Weird to see Mrs. Roper from "Three's Company" and Mimi from "The Drew Carey Show" in a post about movie actresses. (I'm being deliberately reductive here. I realize that performers can have full careers, but when they have a breakout TV role, they can be typecast, at least in our minds.)
Verónica Forquè's prostitute in What have I done to deserve this? has to be my fave female supporting role of 86, probably... somewhat candid and always helpful, and asking for an hilarious "small" favor, in one of the most hilarious scenes of that film.
Love this, and what you say about Kinney in particular. She's great, and you've done a good job of explaining why.
@Dan H - That’s kinda wild to me. She’s incredible in Edward II and Orlando. When did she start getting mainstream credibility - I’d have thought Orlando would’ve done it. The Deep End?
@Brevity - I checked out a few clips from her on the Drew Carey show and some Whose Line skits after watching the movie. *Very* different persona, but it’s fun to see how much range she has. With her performance (and lots of performances, frankly), I thought a lot about Stinkylulu’s take on Cloris Leachman in The Last Picture Show, where her comedienne’s sensibilities really helped carve out that character. For my money, Kinney’s doing something similar here, *and* she gets to be funny.

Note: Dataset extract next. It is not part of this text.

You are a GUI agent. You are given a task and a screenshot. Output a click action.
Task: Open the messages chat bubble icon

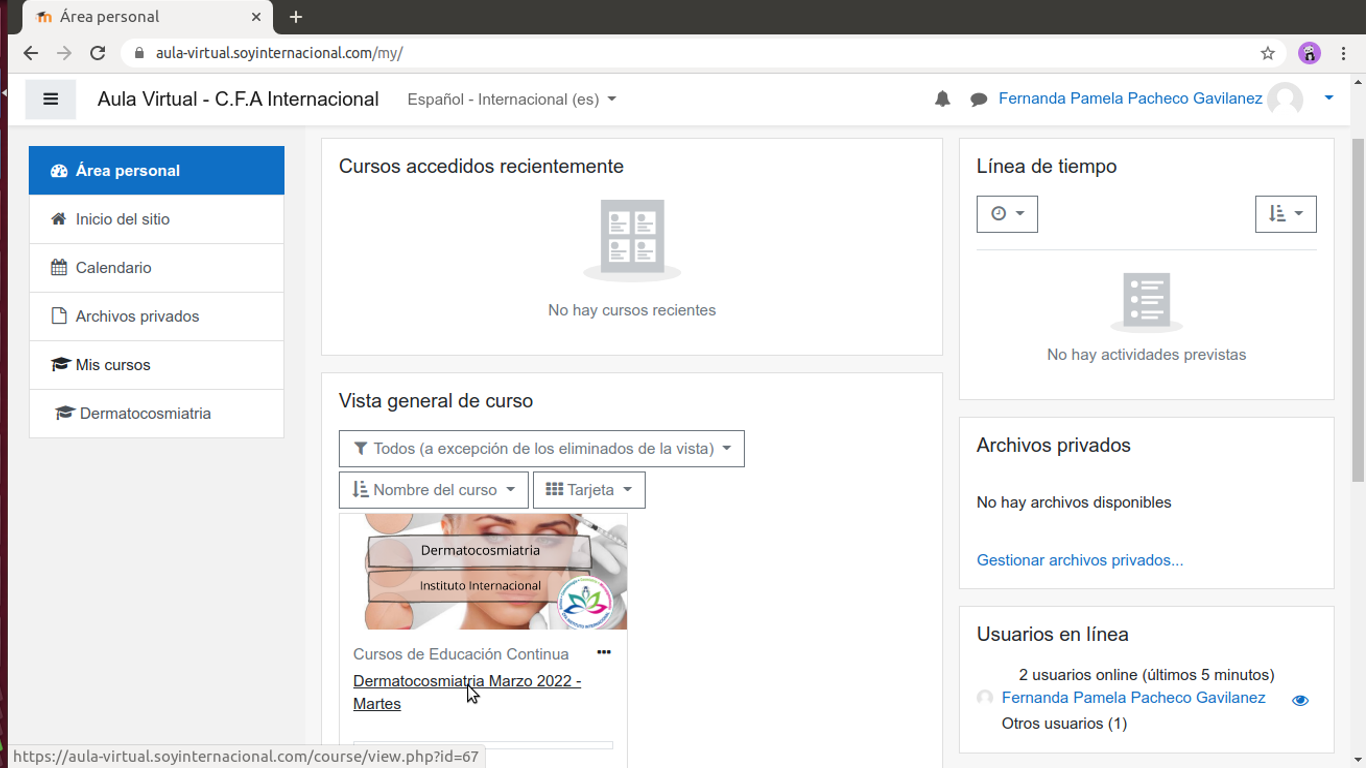click(x=978, y=99)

@Jesus Alonso - She’s great, Chus Lampreave is great, Carmen fucking Maura is great. Just rewatched it a couple days ago and I love it so, so much.
@ScottC - Thank you! Hadn’t heard a ton about her or her movie before watching it, and Parting Glances feels like the biggest discovery for me. She’s stunning.
I especially love what you wrote about Kinney. Even made me reconsider if I should put her on my dream Best Supporting Actress ballot. This sentence was something I never expected to read from you, though: "Still, it must be asked - what about the straight people?" That being said, the Edith Massey reference did give proper context to such hetero-positive notions :P As always, your writing is fabulous. Thanks for sharing it with us.
@Nick Taylor
Chus Lampreave is absolutely outstanding in ANYTHING she played for Berlanga and Almodóvar (among others). She was the Spanish Thelma Ritter, a complete scene-stealer. She gave at least 2 Oscar-calibre performances: The Flower of my Secret (absolutely memorable and iconic acting duel with Rossy de Palma, who has already some Oscar-calibre performances on her own - Kika, The Flower of my Secret and Julieta) and "Espérame en el Cielo" (Wait for me in Heaven) which is an absolutely delight of a film, completely under the radar internationally... an iteration of "The Prisoner of Zelda" with three Oscar calibre performances at core, by the lead and the two main supporting players. A treasure waiting to be discovered.